34 billion in earnings from investment bank fees, sales, and trading and principal investing. Darwin’s idea of the survival of the fittest didn’t rest on the fittest being the strongest – he claimed that the fittest would be the ones that adapted best to changes in their environment. The last five years have certainly proven that a lot of environmental change is going on in the investment banking industry that will continue for quite a while. As I’ve expressed often in previous content, the effect of the changes has most visibly appeared in results on collateral (ROE) being persistently less than the banks’ cost of equity capital.

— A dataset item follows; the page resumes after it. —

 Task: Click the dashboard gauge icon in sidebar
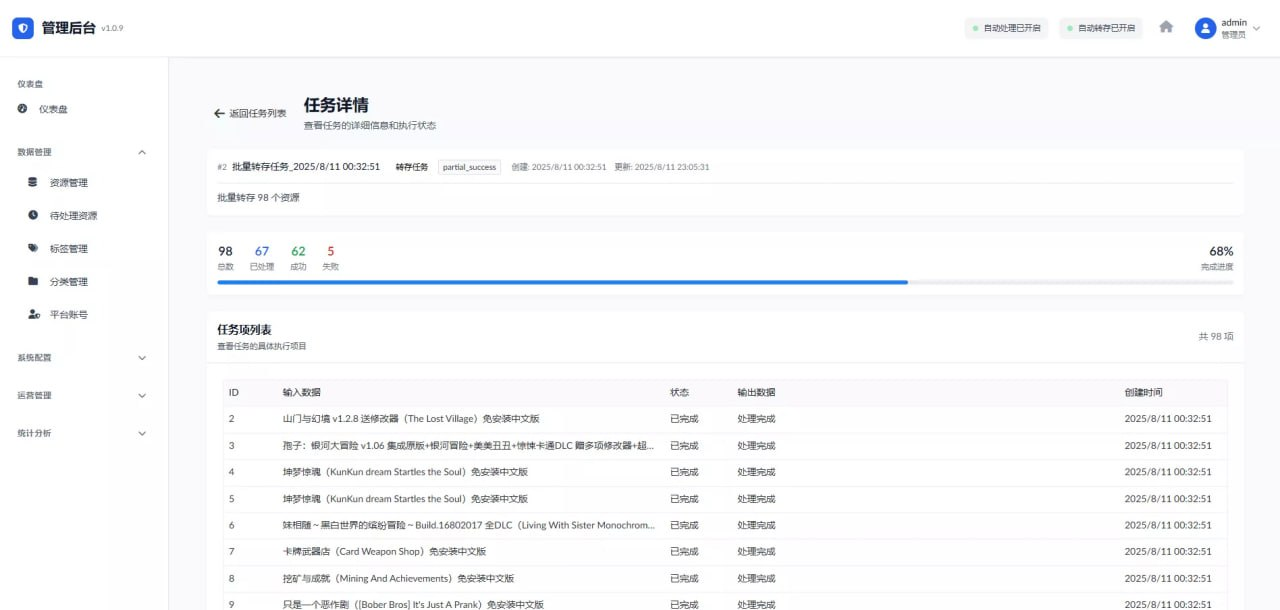coord(23,109)
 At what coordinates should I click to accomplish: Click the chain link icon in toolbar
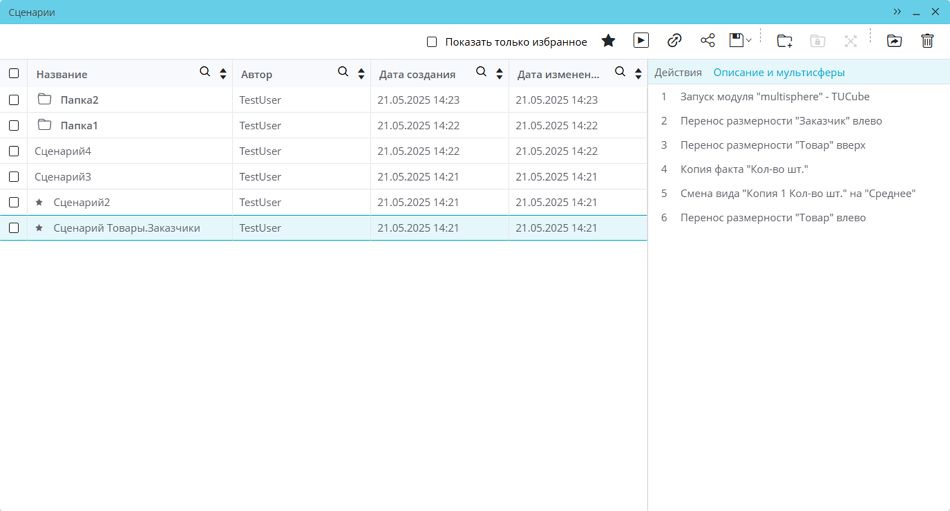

For the most powerful, this differential is relatively modest now, but for the weakest the differential is in double-digit negative percentages. Within the industry, the capability to adapt this percentage into a positive place, more than anything, will determine fitness, and survival therefore. For some, adaptation may need to stop wasting time and substantial, perhaps dramatic. But GS and JPM have avoided the dramatic for a reliable, well-aimed series of small changes they wish best will continue to work.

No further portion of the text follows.